Et aujourd’hui, je me sens vraiment rejetée. Jetée comme une malpropre à la poubelle parce qu’on n’a plus besoin de moi ou parce que je prends la place de quelqu’un d’autre soi-disant dans mon logement et à mon travail. […] C’est vraiment un enfer qu’on vit aujourd’hui. »
À de nombreuses reprises au cours de notre discussion, Tiffany éclate en sanglots. Difficile de ne pas la comprendre.
La fin du PEQ, ça vient avec des coûts financiers énormes. Mais le coût humain, lui, est incalculable.
L’ennui, c’est que d’une part, les invitations sont plus restreintes qu’avec le PEQ (et elles risquent de continuer à l’être puisque le gouvernement a baissé les seuils), et évidemment, plusieurs personnes accumulent peu de points pour des raisons qui échappent à leur contrôle. Par exemple, un travailleur autonome qui est au Québec grâce à un permis de travail fermé (c’est-à-dire qui est invité pour travailler chez un employeur particulier et qui n’a pas le droit d’aller travailler ailleurs) ne peut pas, par exemple, aller vivre à Rimouski pour gagner plus de points si son travail est à Montréal (à moins d’avoir vraiment, mais vraiment envie de faire un trajet de 12 heures chaque jour pour aller au bureau).
Puis, l’hiver a tout fait sauf leur déplaire : « On aime le froid et la neige. Vous voyez, en ce moment, avec -20 degrés, on est les plus heureux.
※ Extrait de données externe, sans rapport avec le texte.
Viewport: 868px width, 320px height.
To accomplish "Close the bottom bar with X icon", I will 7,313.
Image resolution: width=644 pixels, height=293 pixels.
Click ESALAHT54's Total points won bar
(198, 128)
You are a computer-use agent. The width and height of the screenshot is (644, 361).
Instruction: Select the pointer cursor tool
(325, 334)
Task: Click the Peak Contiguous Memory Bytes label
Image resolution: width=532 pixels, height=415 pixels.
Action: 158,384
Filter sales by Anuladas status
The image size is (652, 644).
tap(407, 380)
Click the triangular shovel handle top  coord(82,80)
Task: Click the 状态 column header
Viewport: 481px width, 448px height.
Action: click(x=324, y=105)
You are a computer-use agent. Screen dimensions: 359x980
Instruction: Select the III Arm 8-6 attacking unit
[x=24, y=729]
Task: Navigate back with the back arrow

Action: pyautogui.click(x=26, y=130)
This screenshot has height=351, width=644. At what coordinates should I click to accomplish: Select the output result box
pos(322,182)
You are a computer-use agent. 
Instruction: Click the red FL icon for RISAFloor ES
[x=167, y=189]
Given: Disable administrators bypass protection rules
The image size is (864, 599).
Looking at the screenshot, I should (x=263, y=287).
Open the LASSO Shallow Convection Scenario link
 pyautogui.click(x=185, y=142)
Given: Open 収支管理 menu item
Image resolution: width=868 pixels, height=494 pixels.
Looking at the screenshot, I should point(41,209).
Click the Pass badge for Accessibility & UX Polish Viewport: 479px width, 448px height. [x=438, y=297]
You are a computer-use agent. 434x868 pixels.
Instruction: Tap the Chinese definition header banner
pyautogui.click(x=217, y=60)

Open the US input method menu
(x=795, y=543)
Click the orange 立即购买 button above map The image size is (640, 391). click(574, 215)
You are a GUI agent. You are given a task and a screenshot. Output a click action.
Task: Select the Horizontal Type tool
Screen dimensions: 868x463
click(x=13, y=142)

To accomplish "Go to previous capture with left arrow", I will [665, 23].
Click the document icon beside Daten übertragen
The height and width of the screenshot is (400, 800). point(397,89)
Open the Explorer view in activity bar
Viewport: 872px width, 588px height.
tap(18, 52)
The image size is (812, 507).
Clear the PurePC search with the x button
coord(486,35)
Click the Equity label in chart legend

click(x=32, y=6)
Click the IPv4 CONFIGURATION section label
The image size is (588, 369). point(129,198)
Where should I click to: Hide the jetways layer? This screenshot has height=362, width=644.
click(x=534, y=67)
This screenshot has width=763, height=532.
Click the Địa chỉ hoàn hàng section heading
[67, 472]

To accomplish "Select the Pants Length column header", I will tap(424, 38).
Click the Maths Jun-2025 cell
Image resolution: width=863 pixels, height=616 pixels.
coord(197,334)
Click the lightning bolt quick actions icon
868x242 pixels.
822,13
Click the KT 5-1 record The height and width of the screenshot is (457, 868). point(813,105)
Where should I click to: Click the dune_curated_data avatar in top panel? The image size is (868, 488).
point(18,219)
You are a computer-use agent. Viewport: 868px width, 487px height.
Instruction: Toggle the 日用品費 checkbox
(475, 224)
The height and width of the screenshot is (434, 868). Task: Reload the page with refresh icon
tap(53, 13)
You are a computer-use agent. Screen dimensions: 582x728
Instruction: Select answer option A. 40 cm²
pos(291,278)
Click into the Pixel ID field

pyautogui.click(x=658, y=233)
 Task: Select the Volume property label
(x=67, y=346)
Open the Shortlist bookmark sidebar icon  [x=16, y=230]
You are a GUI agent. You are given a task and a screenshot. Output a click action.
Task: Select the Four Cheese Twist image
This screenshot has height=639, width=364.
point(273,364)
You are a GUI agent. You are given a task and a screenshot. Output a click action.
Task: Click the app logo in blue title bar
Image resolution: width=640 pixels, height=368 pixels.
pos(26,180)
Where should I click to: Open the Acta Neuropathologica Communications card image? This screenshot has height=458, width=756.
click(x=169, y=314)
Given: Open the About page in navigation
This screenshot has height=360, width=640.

On aime la nature, on aime la neige, on aime le froid, on aime les grandes étendues. […] Et puis, on aime aussi le peuple québécois et canadien, qui est, je crois, encore fondamentalement un peuple ouvert, gentil et tellement accueillant, malgré tout ce qu’on peut dire sur les réseaux sur nous [les immigrants] en ce moment. »
À moins de recevoir une invitation au PSTQ d’ici le mois de mars, Mme Corti et sa famille devront rentrer en France. Et cette fois-ci, ils n’ont plus d’économies : « Je repars à zéro. On n’a actuellement plus d’argent de côté. Le seul argent qui me reste, c’est pour rentrer chez moi, prendre mon billet d’avion. C’était ce qui devait me permettre de payer ma résidence permanente que je n’aurai jamais. Et donc, le conteneur, il nous coûtera entre 10 à 15 000 dollars pour rentrer ».